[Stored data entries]
******************************

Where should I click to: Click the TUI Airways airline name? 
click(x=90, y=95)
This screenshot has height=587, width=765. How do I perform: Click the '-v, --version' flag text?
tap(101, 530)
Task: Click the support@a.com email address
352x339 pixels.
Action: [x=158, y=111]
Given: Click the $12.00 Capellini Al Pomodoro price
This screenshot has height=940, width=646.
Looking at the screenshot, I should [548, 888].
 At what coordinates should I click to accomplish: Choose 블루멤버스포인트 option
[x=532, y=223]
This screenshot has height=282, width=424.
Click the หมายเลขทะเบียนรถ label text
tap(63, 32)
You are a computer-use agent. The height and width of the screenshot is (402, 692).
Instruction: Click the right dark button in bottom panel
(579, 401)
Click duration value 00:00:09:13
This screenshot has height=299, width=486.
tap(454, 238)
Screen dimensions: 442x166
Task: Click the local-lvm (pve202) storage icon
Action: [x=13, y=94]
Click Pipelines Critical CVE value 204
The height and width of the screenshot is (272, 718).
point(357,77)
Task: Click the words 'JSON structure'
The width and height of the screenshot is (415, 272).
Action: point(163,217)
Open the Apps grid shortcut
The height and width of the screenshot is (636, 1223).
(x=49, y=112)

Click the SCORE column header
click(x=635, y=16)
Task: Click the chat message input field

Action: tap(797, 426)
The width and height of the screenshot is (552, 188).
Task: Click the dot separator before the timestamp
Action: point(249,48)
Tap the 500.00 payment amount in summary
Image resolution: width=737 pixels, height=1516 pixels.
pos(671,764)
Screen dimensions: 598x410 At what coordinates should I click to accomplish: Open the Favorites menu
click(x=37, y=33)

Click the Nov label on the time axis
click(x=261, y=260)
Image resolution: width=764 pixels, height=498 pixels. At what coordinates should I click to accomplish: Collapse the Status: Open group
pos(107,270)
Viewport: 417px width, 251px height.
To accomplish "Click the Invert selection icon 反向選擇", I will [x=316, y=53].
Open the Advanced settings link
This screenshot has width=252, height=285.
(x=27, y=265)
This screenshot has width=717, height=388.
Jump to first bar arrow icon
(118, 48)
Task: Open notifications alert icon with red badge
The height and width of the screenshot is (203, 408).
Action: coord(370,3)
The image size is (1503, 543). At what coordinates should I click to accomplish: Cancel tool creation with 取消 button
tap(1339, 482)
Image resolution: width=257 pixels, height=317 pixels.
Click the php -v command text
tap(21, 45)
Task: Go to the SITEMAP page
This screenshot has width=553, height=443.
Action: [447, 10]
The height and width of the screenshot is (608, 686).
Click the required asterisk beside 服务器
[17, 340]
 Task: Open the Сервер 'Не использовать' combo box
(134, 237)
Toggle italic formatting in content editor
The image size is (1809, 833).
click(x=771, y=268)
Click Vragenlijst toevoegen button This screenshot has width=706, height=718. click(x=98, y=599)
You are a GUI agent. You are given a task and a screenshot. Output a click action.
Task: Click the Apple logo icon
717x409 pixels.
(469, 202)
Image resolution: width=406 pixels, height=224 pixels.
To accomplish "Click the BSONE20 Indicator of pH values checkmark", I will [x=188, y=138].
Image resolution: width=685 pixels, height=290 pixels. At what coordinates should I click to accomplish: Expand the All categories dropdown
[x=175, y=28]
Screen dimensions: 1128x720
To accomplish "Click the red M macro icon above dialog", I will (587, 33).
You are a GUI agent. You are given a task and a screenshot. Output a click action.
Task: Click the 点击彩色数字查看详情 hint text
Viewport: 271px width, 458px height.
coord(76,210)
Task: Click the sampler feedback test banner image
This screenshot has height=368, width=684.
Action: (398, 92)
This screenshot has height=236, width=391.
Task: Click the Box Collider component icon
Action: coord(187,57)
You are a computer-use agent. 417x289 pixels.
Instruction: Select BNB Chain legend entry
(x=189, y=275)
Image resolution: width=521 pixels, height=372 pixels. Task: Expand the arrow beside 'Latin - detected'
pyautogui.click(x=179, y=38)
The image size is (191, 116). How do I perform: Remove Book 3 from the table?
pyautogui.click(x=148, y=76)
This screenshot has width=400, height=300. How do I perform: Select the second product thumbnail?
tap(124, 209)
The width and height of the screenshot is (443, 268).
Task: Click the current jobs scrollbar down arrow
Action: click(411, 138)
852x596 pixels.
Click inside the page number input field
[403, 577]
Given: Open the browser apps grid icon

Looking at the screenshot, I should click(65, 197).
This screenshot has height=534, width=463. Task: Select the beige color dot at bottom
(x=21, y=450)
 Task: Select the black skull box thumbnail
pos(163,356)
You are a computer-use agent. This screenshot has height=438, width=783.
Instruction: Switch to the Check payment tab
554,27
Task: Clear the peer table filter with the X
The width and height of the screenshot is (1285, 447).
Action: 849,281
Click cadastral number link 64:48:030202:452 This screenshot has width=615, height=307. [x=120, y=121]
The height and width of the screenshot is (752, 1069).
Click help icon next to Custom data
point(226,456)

******************************

## WORK REQUEST
Could you count the lines in the entries that hold the word "computer"? Only the number is wanted.

## WRITTEN ANSWER
3